| What to work on |
In the reader-list post on Dastans, transcribe word for word the part that begins with the words containing "I have now finished" and ends with "of the century.".

| Source extract |
"""
[Reader-list] DASTANS AND THEIR “WRITERS”

mahmood farooqui mahmoodfarooqui at yahoo.com
Mon Apr 18 14:31:13 IST 2005


THE GATHERERS ARE EAGER-O JAH
DASTANS AND THEIR “WRITERS”




I have now finished reading the first volume of the
Tilism-e-Hoshruba. There is now a mere nine more
volumes to go of this series. After that some thirty
six more volumes remain of the Nawal Kishori
Dastan-e-Amir Hamza, composed in Lucknow at the turn
of the century. 
I have also read the one volume edition of the
Dastan-e-Amir Hamza, published by Nawal Kishor Press
too. There are several other published single volume
editions of this Urdu Dastan. Then there are other
Dastans too with other protagonists, other events and
other Tilisms.
"""
| Data provided |
"""
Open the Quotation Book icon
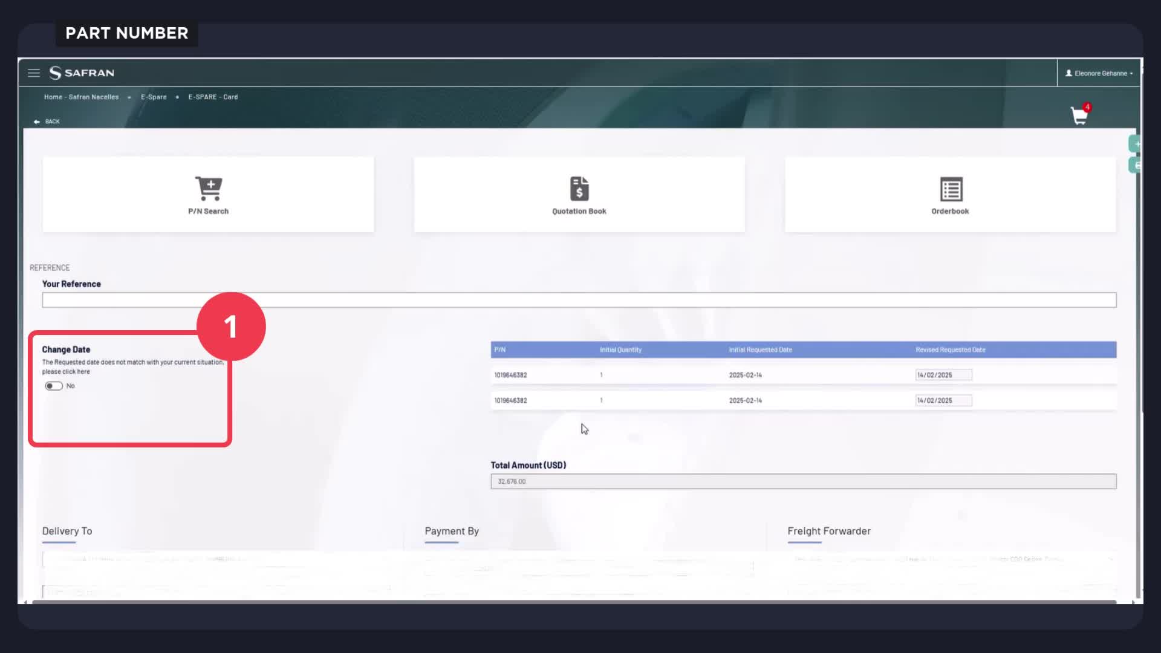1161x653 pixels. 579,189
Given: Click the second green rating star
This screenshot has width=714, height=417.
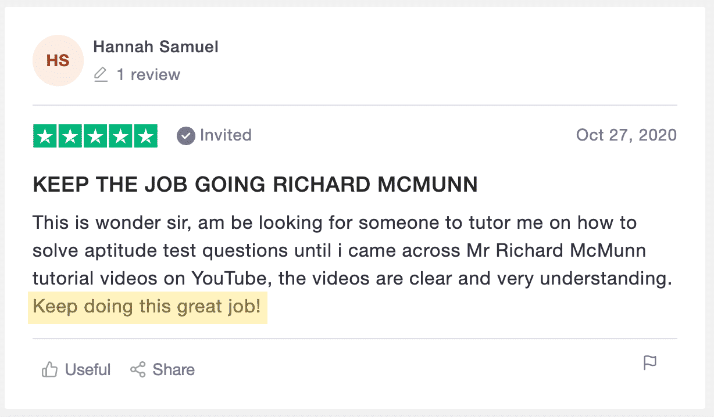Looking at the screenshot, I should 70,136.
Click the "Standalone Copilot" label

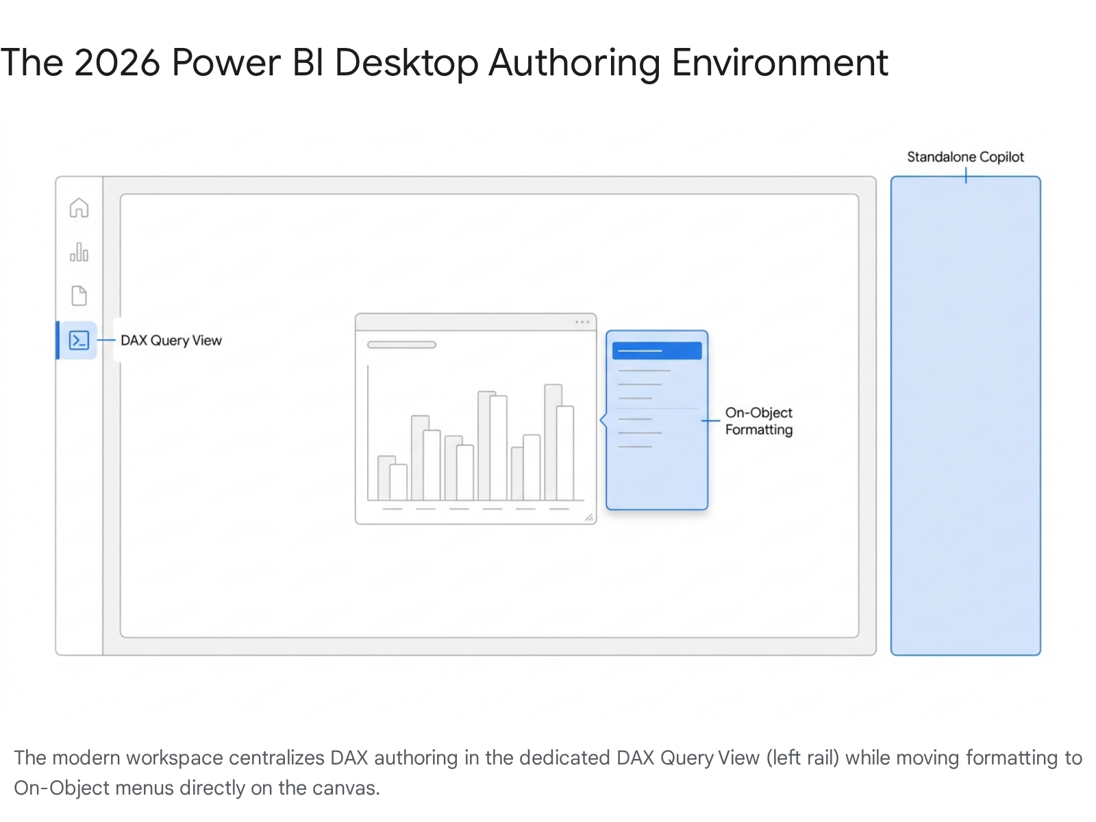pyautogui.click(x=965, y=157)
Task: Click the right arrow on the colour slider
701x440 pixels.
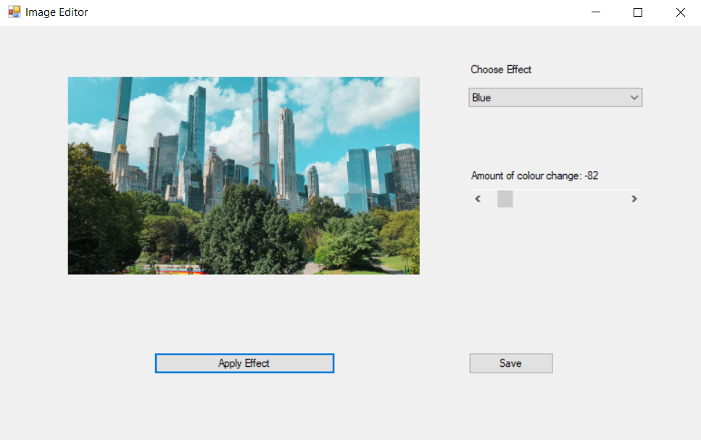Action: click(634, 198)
"""
| Exercise result |
I have now finished reading the first volume of the
Tilism-e-Hoshruba. There is now a mere nine more
volumes to go of this series. After that some thirty
six more volumes remain of the Nawal Kishori
Dastan-e-Amir Hamza, composed in Lucknow at the turn
of the century.